### [Data excerpts]
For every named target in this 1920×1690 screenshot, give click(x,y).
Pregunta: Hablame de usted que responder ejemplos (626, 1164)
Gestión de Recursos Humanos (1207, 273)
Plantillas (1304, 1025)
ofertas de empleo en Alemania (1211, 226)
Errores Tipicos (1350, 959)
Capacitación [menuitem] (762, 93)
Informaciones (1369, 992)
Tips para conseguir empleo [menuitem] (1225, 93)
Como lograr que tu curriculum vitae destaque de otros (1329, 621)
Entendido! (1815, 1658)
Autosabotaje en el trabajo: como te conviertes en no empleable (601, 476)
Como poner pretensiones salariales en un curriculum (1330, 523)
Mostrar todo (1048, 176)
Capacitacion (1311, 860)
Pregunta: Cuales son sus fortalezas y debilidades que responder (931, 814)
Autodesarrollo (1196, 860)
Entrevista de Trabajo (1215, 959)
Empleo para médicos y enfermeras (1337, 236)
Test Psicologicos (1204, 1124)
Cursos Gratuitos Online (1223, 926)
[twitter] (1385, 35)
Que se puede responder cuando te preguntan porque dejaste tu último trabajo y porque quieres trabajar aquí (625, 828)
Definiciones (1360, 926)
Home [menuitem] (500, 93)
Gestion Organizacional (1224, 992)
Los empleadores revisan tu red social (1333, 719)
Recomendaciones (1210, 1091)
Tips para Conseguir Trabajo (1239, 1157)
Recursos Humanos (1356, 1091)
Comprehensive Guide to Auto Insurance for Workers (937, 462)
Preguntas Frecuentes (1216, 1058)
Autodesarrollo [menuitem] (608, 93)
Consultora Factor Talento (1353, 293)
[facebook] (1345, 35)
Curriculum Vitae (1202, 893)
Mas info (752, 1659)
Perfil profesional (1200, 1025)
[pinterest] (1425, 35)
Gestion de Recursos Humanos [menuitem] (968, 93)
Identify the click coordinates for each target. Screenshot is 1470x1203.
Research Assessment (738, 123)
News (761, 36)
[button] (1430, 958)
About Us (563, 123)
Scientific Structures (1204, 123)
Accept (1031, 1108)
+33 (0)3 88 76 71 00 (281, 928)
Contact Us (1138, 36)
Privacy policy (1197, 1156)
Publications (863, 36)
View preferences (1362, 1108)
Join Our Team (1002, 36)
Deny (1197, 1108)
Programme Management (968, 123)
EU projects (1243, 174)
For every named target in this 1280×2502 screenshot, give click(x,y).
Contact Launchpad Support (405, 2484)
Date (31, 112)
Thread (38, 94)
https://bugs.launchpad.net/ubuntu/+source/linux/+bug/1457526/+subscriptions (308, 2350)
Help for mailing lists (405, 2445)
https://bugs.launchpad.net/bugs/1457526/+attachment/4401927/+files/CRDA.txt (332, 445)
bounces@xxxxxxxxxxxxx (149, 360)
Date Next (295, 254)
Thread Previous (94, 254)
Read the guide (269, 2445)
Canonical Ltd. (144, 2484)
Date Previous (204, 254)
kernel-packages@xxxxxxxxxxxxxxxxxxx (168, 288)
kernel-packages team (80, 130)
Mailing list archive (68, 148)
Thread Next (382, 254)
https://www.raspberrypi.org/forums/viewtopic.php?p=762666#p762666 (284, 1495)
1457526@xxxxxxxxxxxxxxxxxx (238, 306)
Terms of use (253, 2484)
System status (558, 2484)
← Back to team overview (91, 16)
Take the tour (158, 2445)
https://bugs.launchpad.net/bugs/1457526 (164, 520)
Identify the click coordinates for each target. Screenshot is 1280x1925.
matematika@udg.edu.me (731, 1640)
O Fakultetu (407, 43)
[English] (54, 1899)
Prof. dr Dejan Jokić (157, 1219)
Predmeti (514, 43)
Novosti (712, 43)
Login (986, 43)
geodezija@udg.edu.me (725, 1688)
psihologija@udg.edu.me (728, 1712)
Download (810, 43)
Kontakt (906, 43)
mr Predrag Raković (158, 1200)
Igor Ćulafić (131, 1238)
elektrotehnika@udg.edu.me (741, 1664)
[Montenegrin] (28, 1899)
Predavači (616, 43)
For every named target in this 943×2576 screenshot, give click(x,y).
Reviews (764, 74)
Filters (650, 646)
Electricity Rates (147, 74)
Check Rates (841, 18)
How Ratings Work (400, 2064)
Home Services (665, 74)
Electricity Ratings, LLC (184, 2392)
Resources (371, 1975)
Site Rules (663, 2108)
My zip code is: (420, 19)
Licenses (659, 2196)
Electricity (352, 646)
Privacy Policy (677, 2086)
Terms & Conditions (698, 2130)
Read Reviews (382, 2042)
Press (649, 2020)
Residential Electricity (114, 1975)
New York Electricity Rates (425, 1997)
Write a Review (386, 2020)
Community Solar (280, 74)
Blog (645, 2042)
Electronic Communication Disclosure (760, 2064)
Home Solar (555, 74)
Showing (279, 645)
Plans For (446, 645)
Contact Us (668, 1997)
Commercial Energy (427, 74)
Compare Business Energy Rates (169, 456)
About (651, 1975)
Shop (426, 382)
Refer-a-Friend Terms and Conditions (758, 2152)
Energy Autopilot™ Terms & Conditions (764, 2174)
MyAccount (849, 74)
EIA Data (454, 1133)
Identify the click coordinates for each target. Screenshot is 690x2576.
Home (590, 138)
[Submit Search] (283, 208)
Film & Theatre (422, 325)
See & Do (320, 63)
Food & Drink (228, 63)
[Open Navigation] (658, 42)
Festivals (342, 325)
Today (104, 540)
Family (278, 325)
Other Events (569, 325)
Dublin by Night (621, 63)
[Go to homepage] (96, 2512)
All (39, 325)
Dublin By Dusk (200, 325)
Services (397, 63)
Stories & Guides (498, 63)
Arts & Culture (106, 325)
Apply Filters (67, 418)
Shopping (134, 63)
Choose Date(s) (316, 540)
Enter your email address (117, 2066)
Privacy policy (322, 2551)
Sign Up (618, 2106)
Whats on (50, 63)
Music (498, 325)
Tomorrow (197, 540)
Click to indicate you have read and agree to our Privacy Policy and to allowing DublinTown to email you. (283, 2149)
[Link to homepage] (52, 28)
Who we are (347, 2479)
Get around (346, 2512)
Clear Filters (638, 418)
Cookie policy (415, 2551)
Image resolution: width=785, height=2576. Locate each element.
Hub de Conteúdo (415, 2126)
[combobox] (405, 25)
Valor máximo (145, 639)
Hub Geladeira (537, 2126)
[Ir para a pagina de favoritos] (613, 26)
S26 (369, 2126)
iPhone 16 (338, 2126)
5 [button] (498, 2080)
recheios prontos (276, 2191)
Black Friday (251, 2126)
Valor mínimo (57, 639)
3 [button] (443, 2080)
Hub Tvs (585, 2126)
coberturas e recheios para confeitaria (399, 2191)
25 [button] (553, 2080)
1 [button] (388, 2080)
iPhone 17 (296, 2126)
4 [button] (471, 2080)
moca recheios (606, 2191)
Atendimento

### [Your objective]
An exact, complete copy of the lines above from the one with "Help for mailing lists (405, 2445)" through the one with "psihologija@udg.edu.me (728, 1712)" is the whole answer.

### [Reply to the exercise]
Help for mailing lists (405, 2445)
https://bugs.launchpad.net/bugs/1457526/+attachment/4401927/+files/CRDA.txt (332, 445)
bounces@xxxxxxxxxxxxx (149, 360)
Date Next (295, 254)
Thread Previous (94, 254)
Read the guide (269, 2445)
Canonical Ltd. (144, 2484)
Date Previous (204, 254)
kernel-packages@xxxxxxxxxxxxxxxxxxx (168, 288)
kernel-packages team (80, 130)
Mailing list archive (68, 148)
Thread Next (382, 254)
https://www.raspberrypi.org/forums/viewtopic.php?p=762666#p762666 (284, 1495)
1457526@xxxxxxxxxxxxxxxxxx (238, 306)
Terms of use (253, 2484)
System status (558, 2484)
← Back to team overview (91, 16)
Take the tour (158, 2445)
https://bugs.launchpad.net/bugs/1457526 (164, 520)
Identify the click coordinates for each target. Screenshot is 1280x1925.
matematika@udg.edu.me (731, 1640)
O Fakultetu (407, 43)
[English] (54, 1899)
Prof. dr Dejan Jokić (157, 1219)
Predmeti (514, 43)
Novosti (712, 43)
Login (986, 43)
geodezija@udg.edu.me (725, 1688)
psihologija@udg.edu.me (728, 1712)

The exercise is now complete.